I was curious if there was any correlation.

Regardless, I appreciate your input.


----------



## MiloDaePesdan (Sep 25, 2008)

You're referring to the Connecticut Yankee in King Arthur's Court. No, I don't think there's any correlation.


----------



## Vendredi-is-Friday (Sep 25, 2008)

I have too many classics to read... I will have to add that to my list.

How depressing.


----------



## Linton Robinson (Sep 25, 2008)

Absolutely.   It's one of the truly great American novels.   It's a fun story in its own right (the movie with Bing Crosby is fun, too and it's amazing this hasn't been remade with modern tech and sensibility),   it's a withering attack not just on The Church and the British Class system but that entire mindset,  it's a truly unique love story... and it's one of the very early examples of science fiction.   

Passage after passage makes us think about things:  like transplanting modern tech into older world systems for one... isn't that much of what the MidEast dustup is all about?
And about the nature of prejudice and self-satisfaction sketched out large and loud.


And, of course,   gizmo geek heaven.   Could a handful of men with firearms defeat the whole of armored chivalry?    Well, yes and no.


----------



## Linton Robinson (Sep 25, 2008)

A good companion piece, as fresh and entertaining today as when written, and equally full of Twain's bile/wisdom on the human condition, is "The Prince And The Pauper".

In this one it's not just one guy switching worlds... it's two guys switching into two very different worlds.   And fun to watch how each copes.

I would see this as the seminal fount of all the "switcheroo" high-concept comedys like "Freaky Friday", and "Goodbye Charlie" and such, where people magically switch places.

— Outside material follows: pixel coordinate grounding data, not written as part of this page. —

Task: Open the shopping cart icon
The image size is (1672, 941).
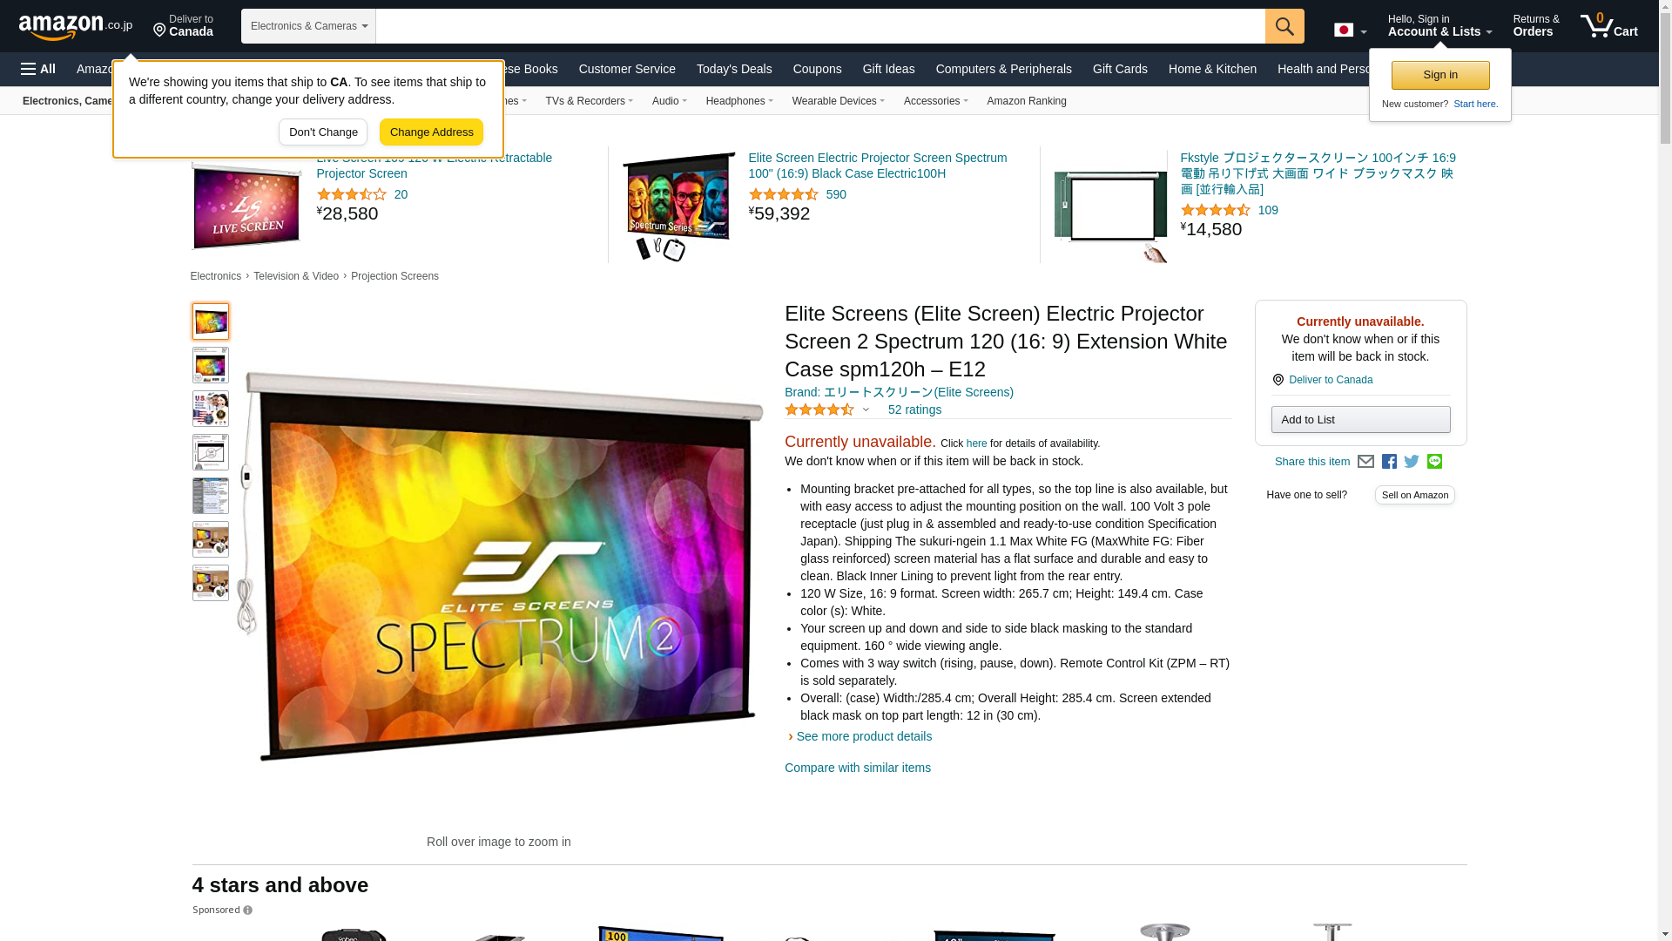Action: [x=1608, y=26]
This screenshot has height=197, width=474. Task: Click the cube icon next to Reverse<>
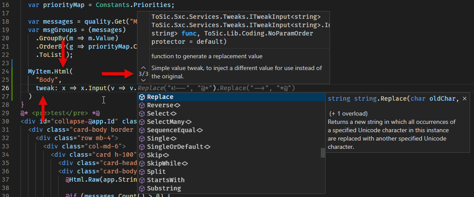click(142, 106)
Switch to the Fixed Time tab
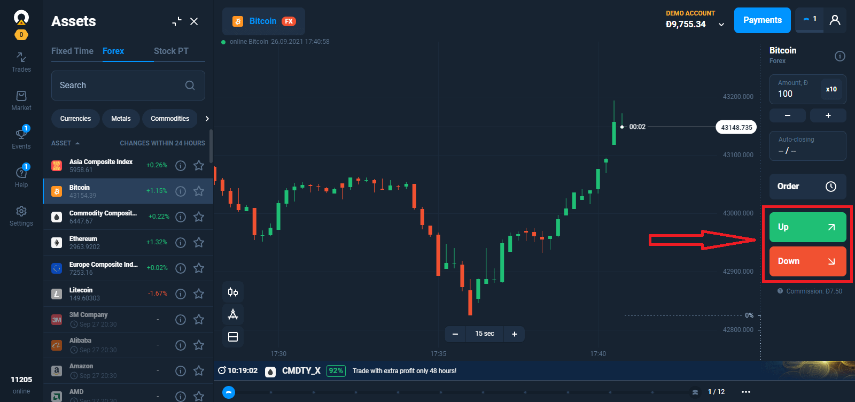The width and height of the screenshot is (855, 402). [72, 51]
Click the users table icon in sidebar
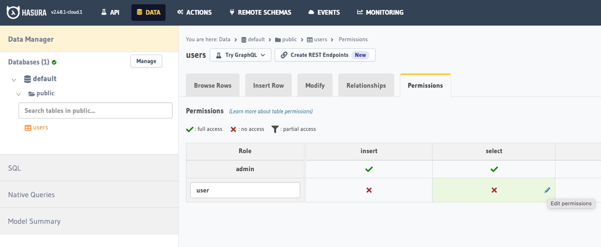Screen dimensions: 601x247 28,128
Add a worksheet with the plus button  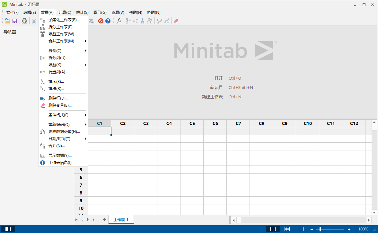click(104, 220)
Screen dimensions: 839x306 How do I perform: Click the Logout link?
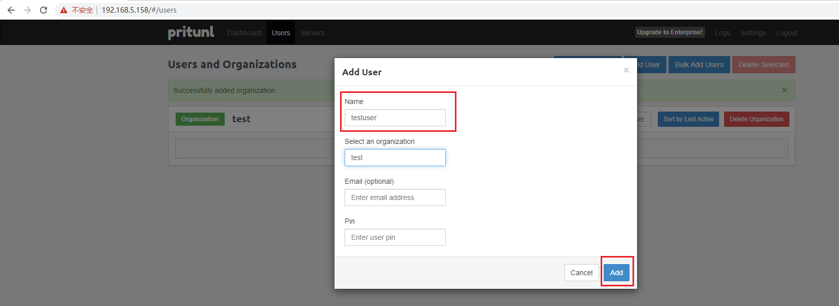[786, 33]
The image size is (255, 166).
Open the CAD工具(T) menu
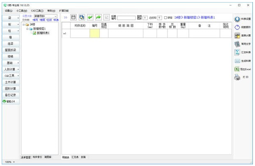tap(37, 11)
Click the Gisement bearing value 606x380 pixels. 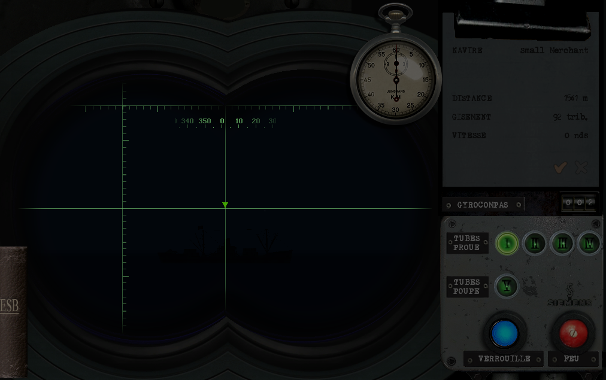[570, 117]
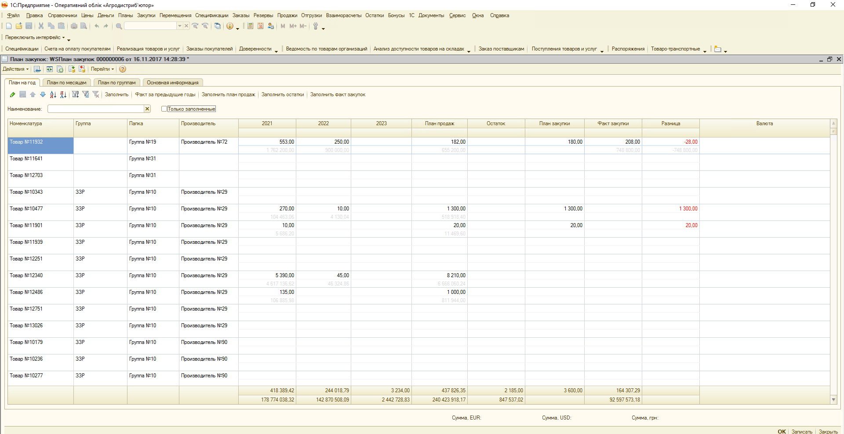The height and width of the screenshot is (434, 844).
Task: Click the 'Заполнить план продаж' button
Action: (228, 94)
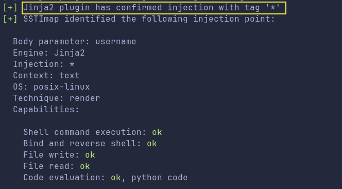Click the green ok after 'Code evaluation'

point(116,178)
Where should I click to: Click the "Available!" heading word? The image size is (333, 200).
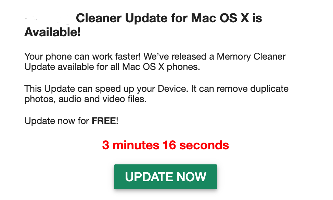tap(53, 33)

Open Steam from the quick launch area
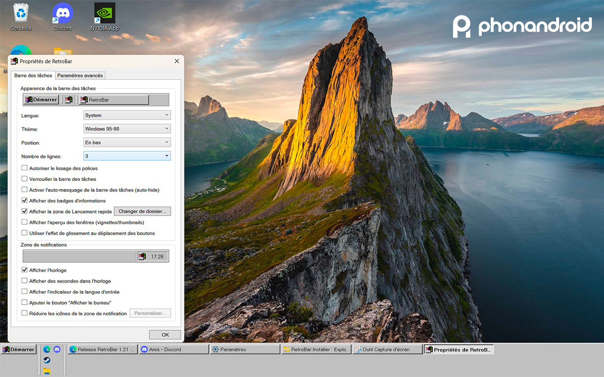point(47,360)
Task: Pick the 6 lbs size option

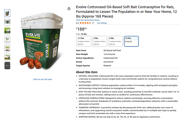Action: [x=115, y=41]
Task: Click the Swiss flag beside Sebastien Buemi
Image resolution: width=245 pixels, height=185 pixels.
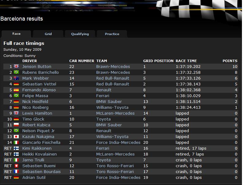Action: coord(16,166)
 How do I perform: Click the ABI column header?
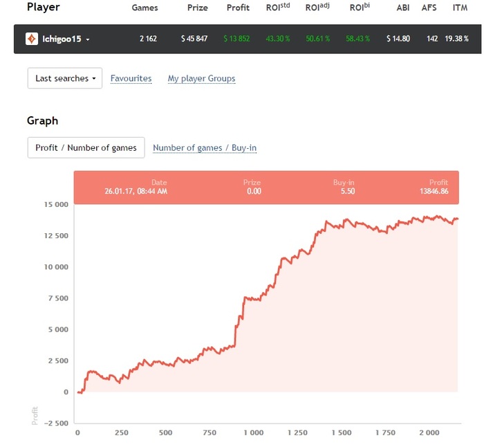tap(403, 8)
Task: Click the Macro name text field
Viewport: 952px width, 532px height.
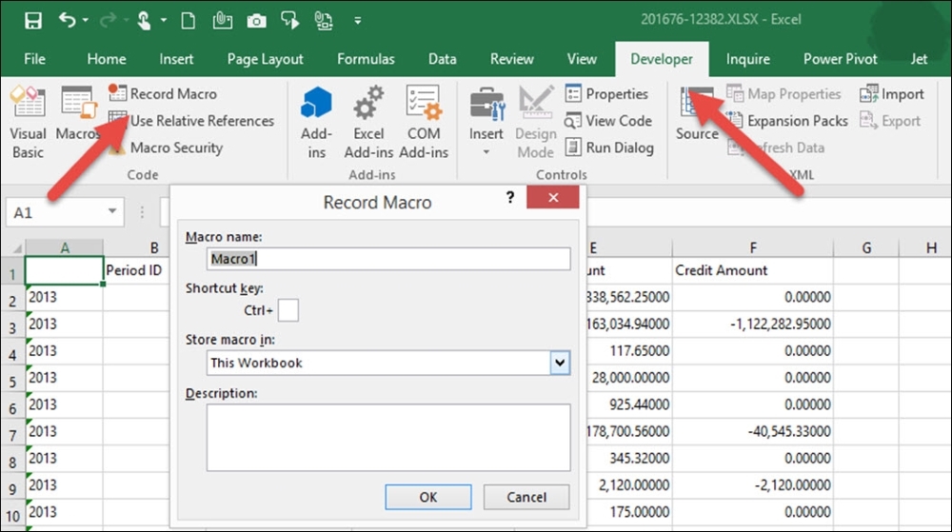Action: pos(388,259)
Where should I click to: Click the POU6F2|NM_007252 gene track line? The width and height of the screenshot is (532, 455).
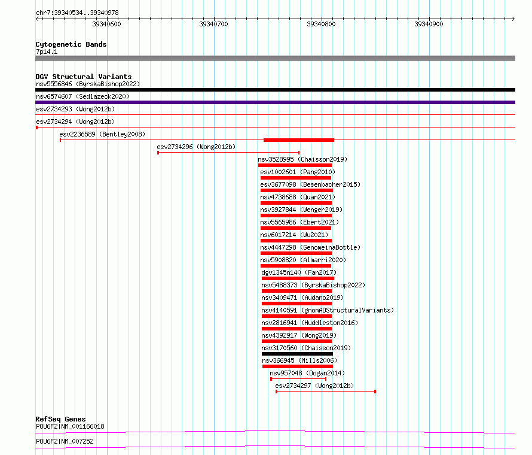[275, 447]
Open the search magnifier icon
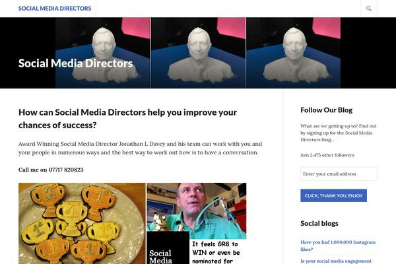Viewport: 396px width, 264px height. coord(369,9)
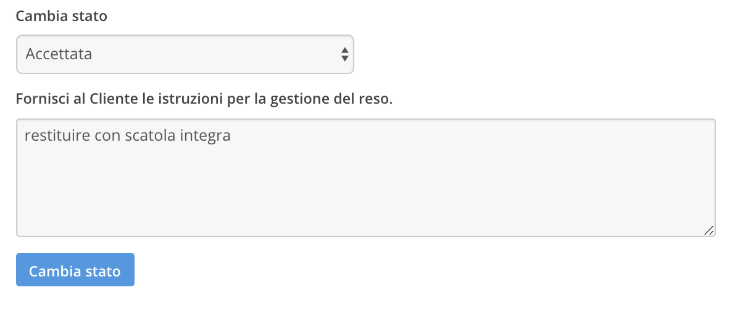Place cursor on the word 'scatola'

150,136
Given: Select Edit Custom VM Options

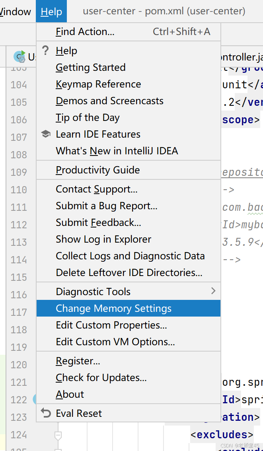Looking at the screenshot, I should pos(115,342).
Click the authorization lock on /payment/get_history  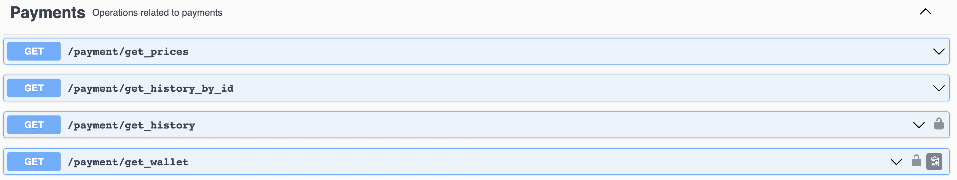(x=938, y=124)
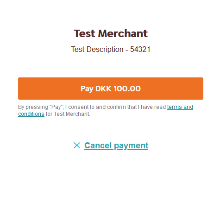Click the words 'I have read' before the link

[x=152, y=107]
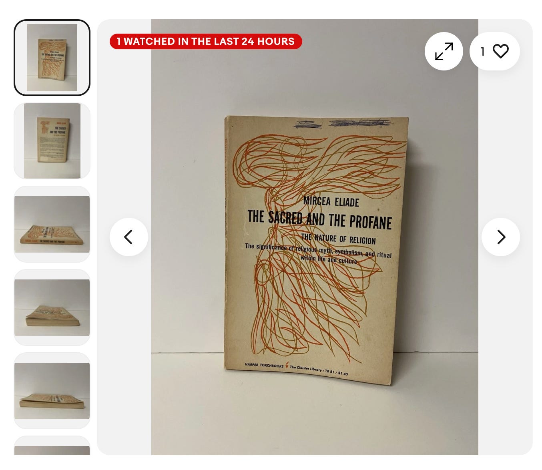Select the fourth thumbnail showing book lying flat
Image resolution: width=542 pixels, height=470 pixels.
point(52,307)
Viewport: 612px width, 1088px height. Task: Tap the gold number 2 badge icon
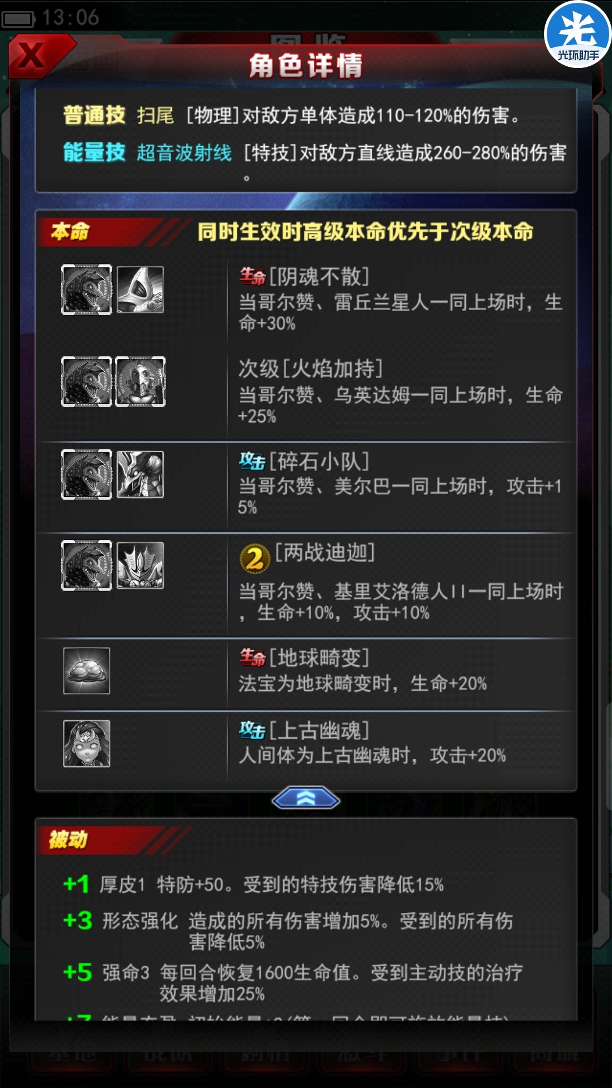[x=254, y=559]
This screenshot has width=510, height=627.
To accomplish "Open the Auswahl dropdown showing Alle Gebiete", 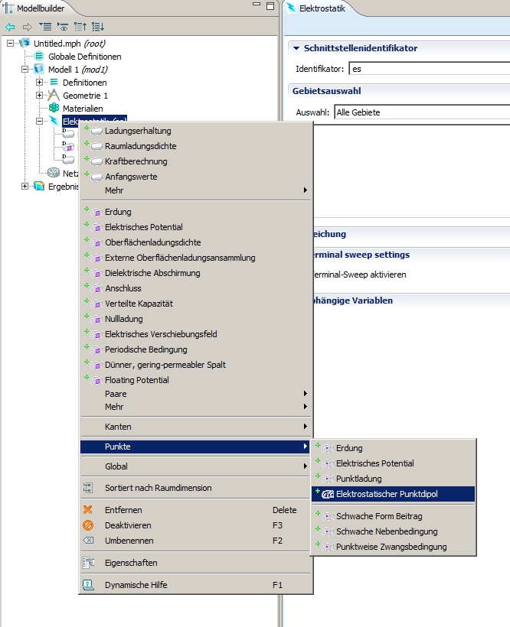I will [421, 112].

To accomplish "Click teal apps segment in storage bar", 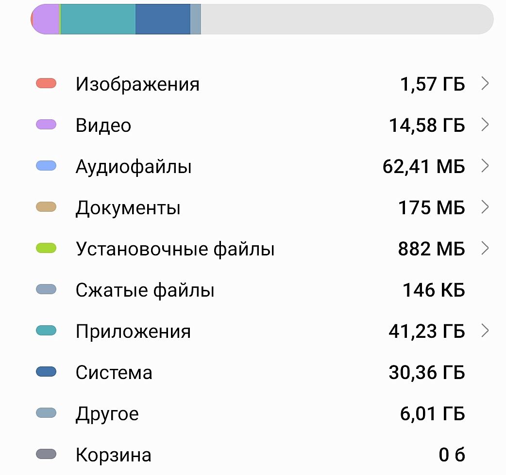I will (x=98, y=19).
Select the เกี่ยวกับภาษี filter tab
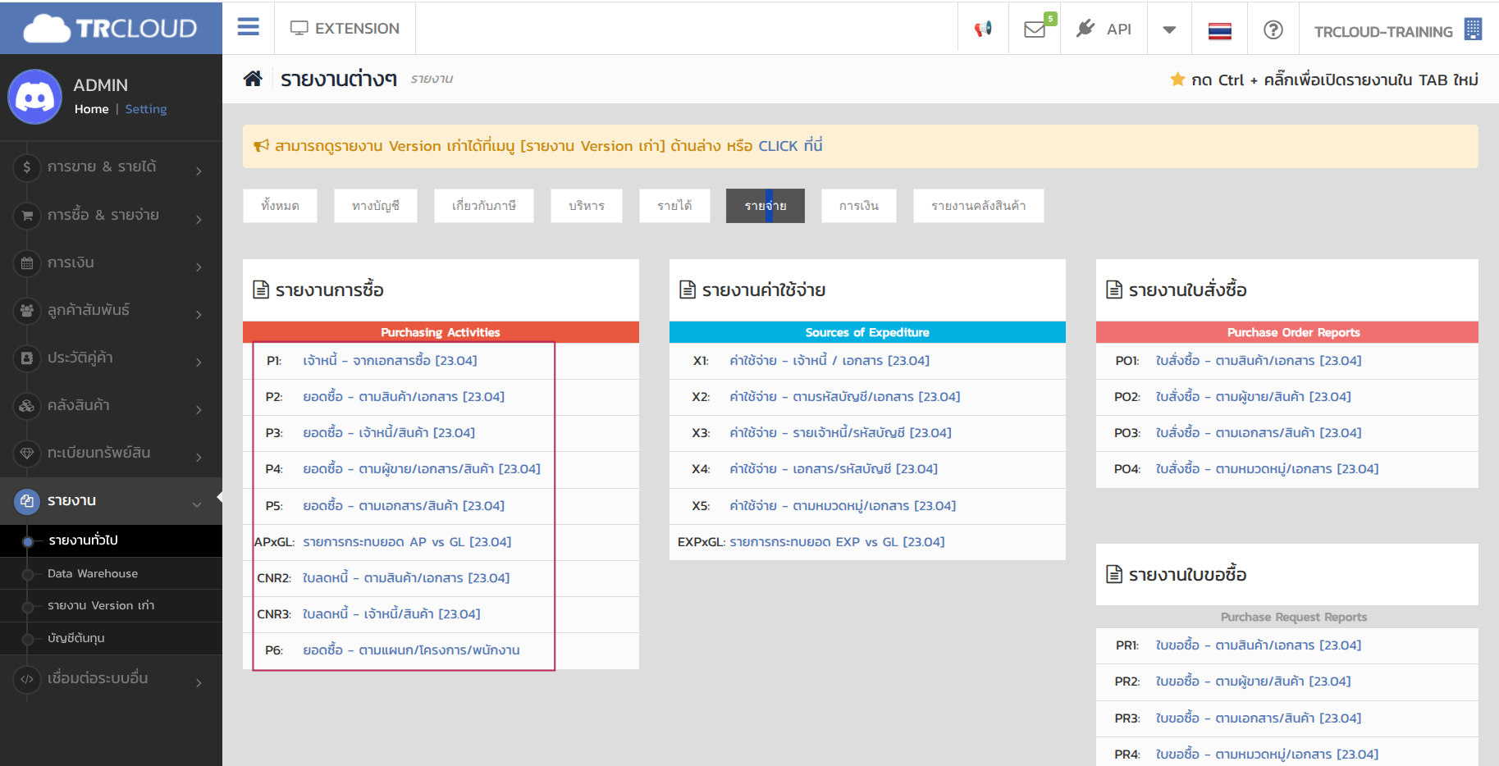Viewport: 1499px width, 766px height. 484,206
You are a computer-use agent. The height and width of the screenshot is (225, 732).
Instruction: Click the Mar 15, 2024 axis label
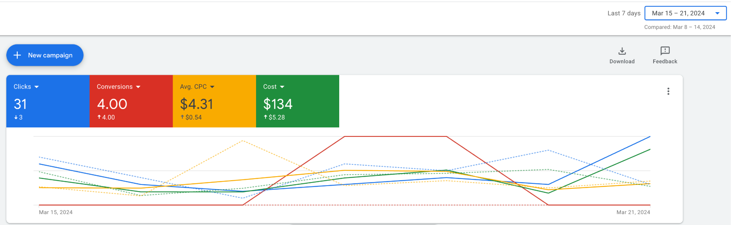(x=56, y=212)
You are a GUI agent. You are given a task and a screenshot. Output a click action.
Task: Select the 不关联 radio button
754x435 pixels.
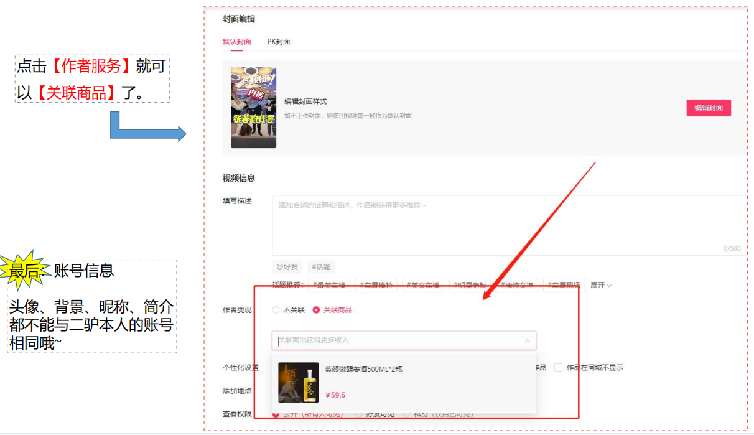tap(276, 310)
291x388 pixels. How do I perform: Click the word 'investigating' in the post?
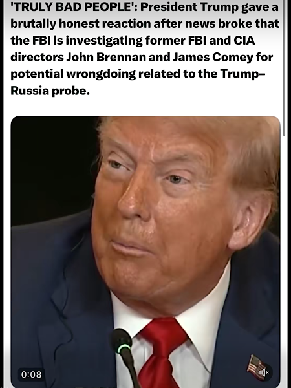pyautogui.click(x=104, y=41)
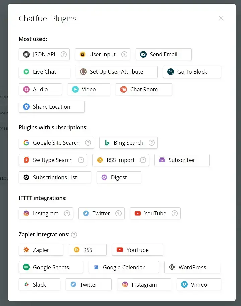Open help for User Input plugin
The image size is (241, 306).
(124, 54)
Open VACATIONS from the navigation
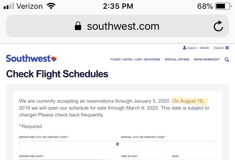 coord(152,59)
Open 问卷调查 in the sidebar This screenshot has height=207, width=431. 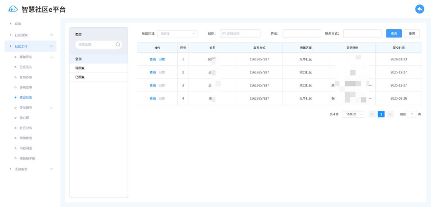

And did I mention that both books are a gold mine of medieval historical detail?


----------



## Linton Robinson (Sep 25, 2008)

If there's such a thing as The Greatest American Writer,   I think Twain is the guy to beat for the trophy.


----------



## moderan (Sep 25, 2008)

Boy, that's hard to disagree with. If you look at Twain's body of work and the consistently high quality of both the prose and the ideas, he beats just about anyone. I have a complete collection of his short work here and it's just phenomenal. His longer pieces speak for themselves, and I've seen a fair bit of his journalistic work. People will throw out Steinbeck and Hemingway and Faulkner, but I think Twain helped them to form (or at least informed) their works, and did more for American letters than anyone before or since.
As a fantasist, he was nonpareil. As a reporter, he had a keen eye for detail and didn't flinch from the truth. His short stories match O. Henry, Bierce, Poe, or anyone else you'd care to name, and he wrote in every genre imaginable.


----------



## Vendredi-is-Friday (Sep 26, 2008)

Well, I have put off purchasing that particular Twain book but after such a passionate review maybe I should not wait any longer. Though it will still have to be placed on a growing list.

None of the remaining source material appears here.